▶ WORK REQUIRED
Lay out the rows below as a numbered list, beginning at the row that contains "Given: Expand the Anzeigename sort dropdown" and stopping after the row that contains "pos(255,443)". Skip blank lines and leave out the pictures.

▶ ROWS
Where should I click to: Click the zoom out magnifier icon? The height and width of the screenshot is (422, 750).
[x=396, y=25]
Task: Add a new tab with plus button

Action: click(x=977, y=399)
* * *
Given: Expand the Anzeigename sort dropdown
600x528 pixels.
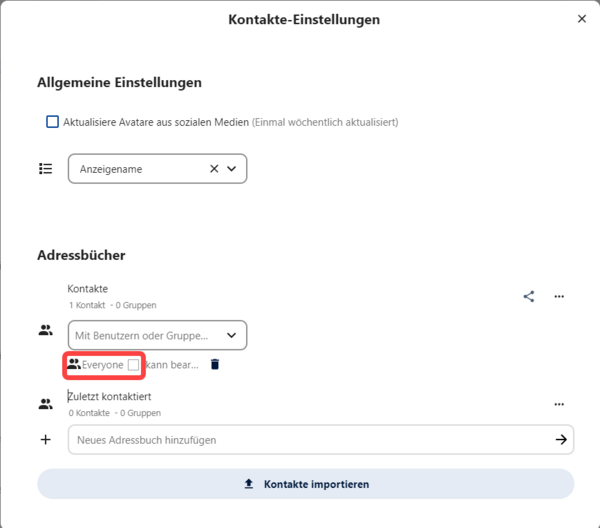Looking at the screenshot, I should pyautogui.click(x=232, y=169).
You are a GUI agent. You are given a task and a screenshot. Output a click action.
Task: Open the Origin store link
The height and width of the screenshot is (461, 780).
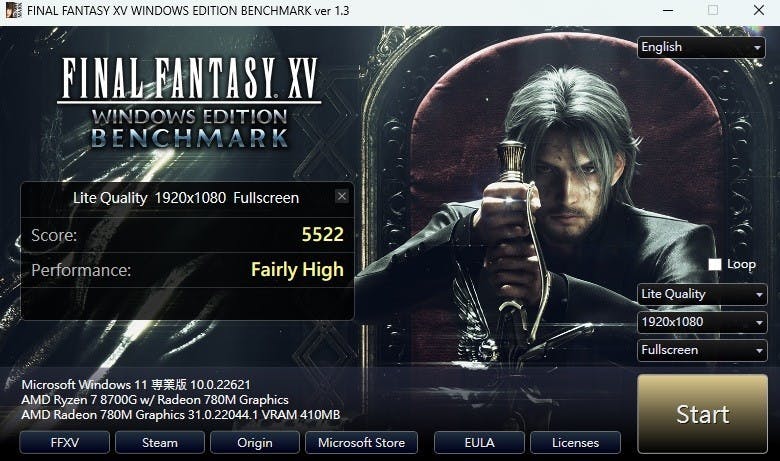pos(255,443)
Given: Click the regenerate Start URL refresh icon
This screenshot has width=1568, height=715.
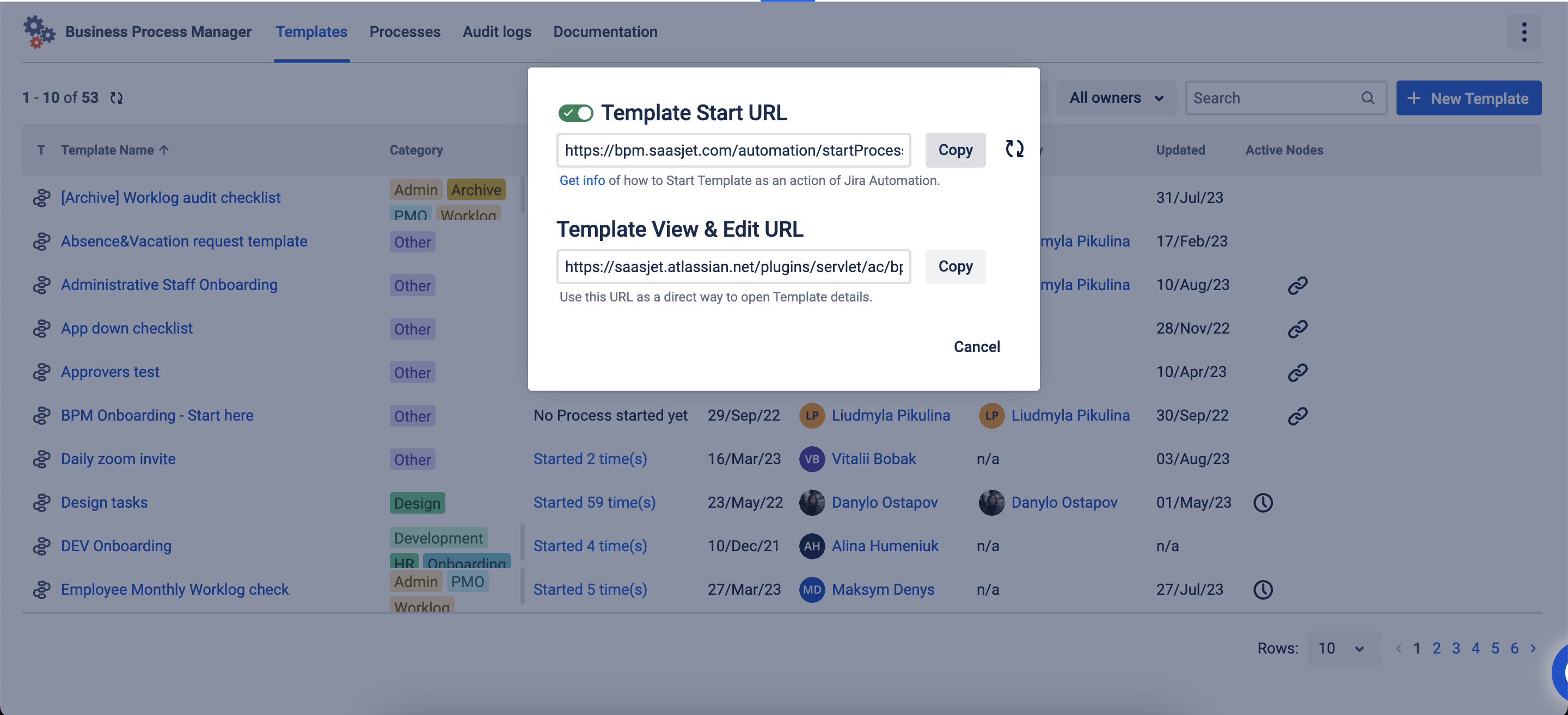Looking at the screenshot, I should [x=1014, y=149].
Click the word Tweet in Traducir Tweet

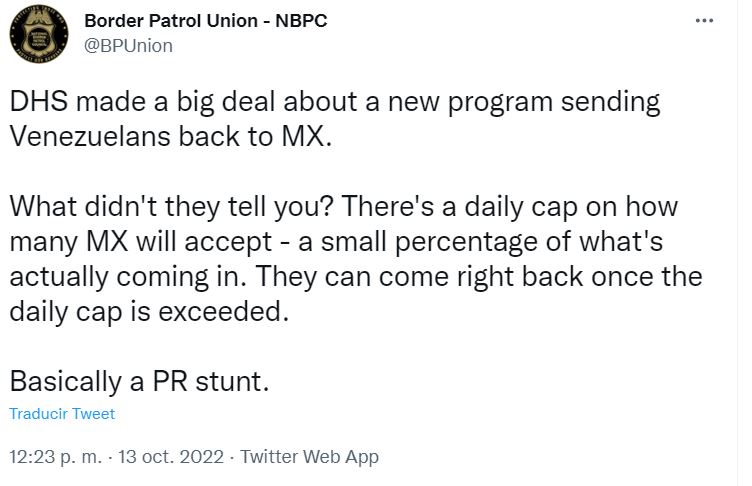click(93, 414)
--
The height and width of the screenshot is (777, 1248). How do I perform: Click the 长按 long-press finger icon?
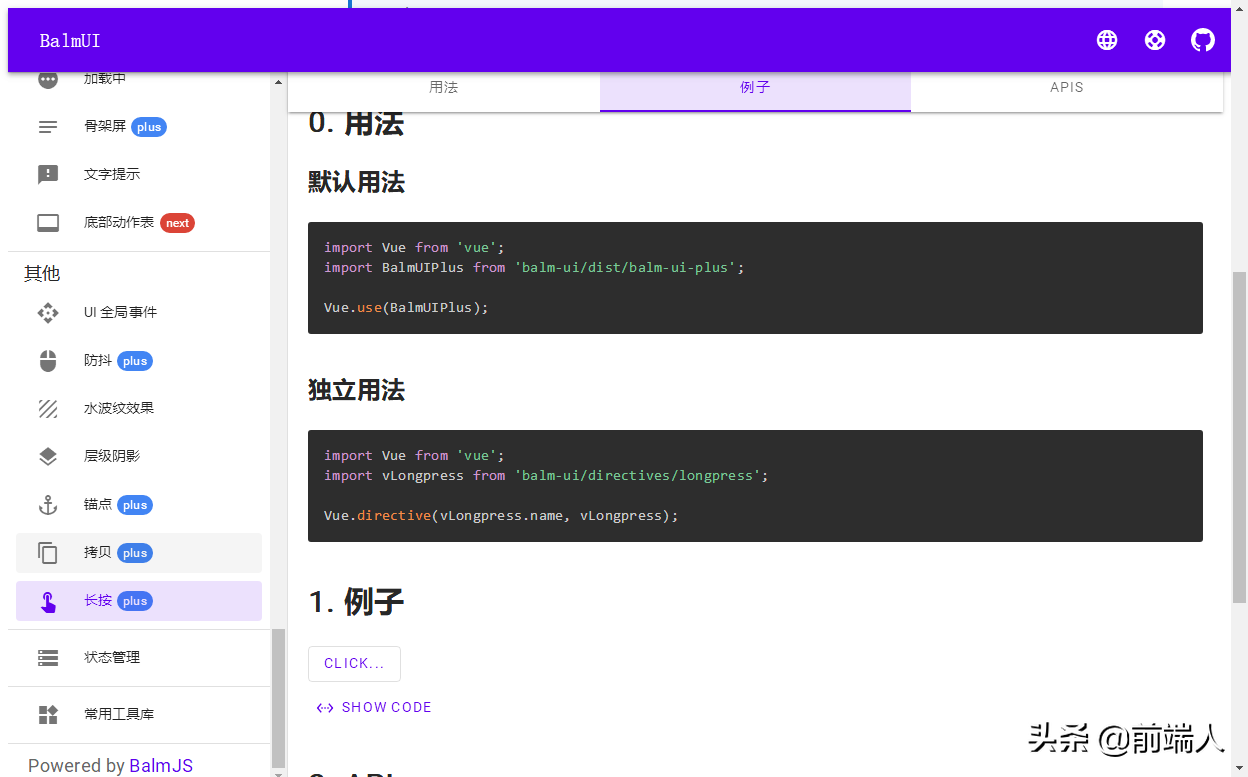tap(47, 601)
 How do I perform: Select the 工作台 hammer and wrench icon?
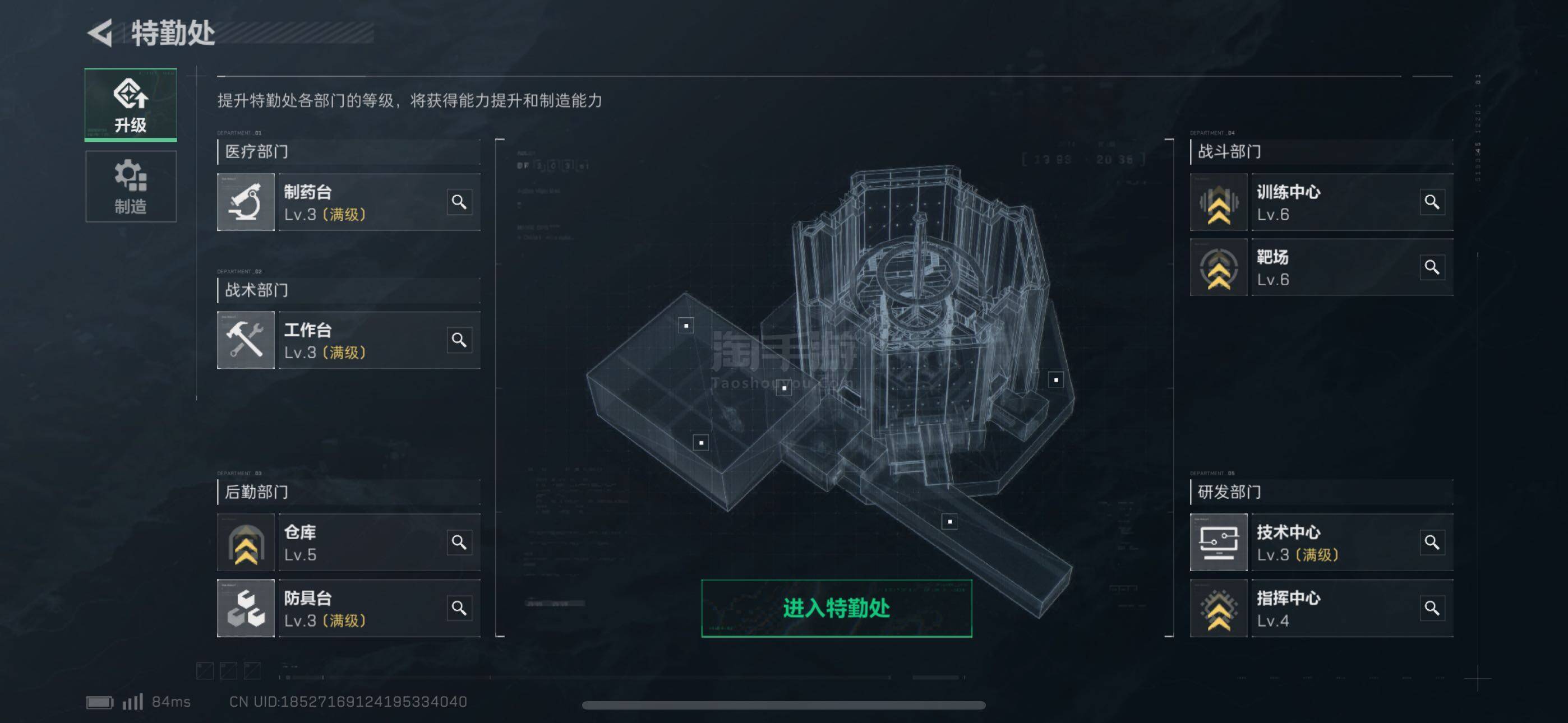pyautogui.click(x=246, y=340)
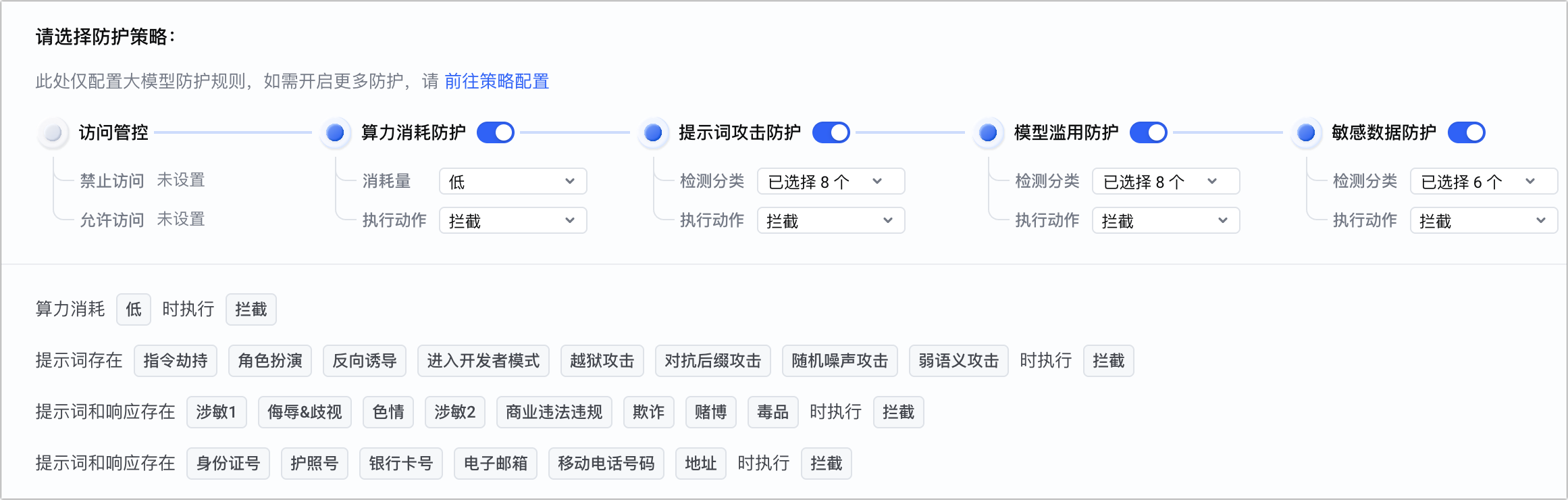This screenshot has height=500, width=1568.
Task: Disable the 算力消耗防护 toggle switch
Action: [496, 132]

▶ FINISHED ANSWER
1. Given: Expand the Anzeigename sort dropdown
2. 600x528 pixels.
3. Looking at the screenshot, I should pyautogui.click(x=232, y=169).
4. You are a GUI agent. You are given a task and a screenshot. Output a click action.
5. Task: Open the Origin store link
6. The height and width of the screenshot is (461, 780).
7. pos(255,443)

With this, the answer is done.